**WORK TO COMPLETE:**
Within the entries below, every line containing "legend" is to be copied.

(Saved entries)

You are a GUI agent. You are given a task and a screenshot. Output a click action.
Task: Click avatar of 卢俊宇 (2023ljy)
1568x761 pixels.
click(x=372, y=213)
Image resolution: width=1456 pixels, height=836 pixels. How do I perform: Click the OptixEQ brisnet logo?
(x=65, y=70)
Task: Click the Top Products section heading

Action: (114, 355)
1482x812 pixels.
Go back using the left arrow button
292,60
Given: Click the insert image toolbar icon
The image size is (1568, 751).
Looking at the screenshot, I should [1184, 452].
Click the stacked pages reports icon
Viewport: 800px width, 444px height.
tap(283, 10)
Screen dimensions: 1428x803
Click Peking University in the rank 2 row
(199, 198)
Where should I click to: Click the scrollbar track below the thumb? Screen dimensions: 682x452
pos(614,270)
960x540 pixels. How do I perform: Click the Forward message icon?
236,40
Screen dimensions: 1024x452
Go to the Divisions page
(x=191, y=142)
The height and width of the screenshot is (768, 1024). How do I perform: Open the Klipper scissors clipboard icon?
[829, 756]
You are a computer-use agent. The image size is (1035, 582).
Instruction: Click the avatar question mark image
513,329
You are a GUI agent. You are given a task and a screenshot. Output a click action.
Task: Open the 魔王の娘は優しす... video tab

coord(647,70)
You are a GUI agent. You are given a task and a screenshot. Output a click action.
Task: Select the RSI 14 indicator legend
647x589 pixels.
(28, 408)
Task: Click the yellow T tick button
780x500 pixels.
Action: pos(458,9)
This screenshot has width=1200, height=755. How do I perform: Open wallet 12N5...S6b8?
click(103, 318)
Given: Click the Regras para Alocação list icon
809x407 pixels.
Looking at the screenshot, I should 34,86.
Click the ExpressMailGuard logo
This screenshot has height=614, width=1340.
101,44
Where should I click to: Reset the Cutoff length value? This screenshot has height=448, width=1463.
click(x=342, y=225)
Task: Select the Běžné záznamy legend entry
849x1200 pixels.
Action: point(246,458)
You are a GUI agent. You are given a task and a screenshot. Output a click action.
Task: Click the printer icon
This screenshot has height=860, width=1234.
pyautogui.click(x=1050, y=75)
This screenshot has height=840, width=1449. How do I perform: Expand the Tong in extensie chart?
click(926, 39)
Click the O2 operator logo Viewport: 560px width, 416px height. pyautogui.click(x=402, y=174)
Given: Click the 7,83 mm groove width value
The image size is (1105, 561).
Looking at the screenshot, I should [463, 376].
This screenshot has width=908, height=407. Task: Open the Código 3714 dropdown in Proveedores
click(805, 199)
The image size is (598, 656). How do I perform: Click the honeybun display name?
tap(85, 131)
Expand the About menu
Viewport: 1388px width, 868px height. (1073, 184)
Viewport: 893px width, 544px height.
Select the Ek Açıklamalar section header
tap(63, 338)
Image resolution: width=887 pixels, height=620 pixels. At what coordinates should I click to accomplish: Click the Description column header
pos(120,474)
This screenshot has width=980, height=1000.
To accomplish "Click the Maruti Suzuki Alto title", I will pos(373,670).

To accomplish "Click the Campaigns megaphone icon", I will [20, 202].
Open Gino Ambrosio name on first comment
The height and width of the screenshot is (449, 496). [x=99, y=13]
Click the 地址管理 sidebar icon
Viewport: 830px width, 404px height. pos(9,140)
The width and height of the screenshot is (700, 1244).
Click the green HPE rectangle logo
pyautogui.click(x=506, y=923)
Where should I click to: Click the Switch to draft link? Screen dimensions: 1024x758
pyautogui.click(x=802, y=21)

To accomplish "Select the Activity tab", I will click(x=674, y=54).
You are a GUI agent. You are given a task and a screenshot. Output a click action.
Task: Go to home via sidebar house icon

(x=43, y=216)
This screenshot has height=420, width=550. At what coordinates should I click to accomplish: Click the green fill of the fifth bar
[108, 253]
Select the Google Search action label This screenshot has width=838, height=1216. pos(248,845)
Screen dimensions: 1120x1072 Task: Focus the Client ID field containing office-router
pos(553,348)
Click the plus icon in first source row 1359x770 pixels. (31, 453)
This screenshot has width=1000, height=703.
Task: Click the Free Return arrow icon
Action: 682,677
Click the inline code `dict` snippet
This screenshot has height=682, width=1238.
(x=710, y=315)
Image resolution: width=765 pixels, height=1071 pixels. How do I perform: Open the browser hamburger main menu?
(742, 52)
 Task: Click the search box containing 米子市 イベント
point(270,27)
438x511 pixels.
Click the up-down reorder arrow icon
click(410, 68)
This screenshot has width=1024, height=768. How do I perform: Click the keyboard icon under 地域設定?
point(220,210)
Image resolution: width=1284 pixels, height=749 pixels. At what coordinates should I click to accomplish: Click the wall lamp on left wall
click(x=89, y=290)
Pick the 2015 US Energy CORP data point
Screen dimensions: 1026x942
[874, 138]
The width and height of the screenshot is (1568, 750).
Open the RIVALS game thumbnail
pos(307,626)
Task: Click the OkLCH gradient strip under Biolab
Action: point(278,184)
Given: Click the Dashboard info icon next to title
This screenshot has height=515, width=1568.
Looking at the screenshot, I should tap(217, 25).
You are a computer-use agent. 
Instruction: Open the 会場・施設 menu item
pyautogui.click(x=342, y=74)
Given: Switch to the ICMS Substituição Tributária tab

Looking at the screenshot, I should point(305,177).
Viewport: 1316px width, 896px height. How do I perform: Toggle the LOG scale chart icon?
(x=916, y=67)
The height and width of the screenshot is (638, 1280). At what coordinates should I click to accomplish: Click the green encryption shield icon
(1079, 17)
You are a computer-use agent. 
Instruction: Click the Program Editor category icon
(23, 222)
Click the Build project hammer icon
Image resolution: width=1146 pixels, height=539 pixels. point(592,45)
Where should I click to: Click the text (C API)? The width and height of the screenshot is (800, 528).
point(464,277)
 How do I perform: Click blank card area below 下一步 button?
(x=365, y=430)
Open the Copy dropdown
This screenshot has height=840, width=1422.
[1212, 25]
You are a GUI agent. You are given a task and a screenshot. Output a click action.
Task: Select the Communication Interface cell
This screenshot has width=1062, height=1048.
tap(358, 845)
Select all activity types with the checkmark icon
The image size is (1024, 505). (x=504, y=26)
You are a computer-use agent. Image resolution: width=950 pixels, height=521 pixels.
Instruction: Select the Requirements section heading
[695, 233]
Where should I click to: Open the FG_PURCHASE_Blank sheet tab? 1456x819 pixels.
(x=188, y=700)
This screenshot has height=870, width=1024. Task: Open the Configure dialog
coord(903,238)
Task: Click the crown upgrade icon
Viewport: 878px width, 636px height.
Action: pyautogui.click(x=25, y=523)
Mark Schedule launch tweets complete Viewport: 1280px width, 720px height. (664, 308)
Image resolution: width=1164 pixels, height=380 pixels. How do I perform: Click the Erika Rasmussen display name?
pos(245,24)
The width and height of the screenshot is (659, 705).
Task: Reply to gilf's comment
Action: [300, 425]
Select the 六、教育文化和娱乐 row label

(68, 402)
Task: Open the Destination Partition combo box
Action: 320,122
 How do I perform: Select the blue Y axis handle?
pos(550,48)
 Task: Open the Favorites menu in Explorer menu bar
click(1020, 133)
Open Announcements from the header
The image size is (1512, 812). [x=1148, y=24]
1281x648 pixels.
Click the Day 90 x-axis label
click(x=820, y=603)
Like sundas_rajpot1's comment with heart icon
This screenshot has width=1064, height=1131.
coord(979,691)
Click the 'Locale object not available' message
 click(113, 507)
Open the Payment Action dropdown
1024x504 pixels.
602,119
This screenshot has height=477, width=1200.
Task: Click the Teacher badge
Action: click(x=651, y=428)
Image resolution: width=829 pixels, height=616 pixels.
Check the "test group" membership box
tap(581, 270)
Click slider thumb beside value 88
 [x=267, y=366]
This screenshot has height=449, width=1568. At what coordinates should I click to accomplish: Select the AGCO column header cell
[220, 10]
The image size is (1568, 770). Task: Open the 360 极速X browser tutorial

**RESPONSE AREA:**
Task: Select the RSI 14 indicator legend
Task: Select the Běžné záznamy legend entry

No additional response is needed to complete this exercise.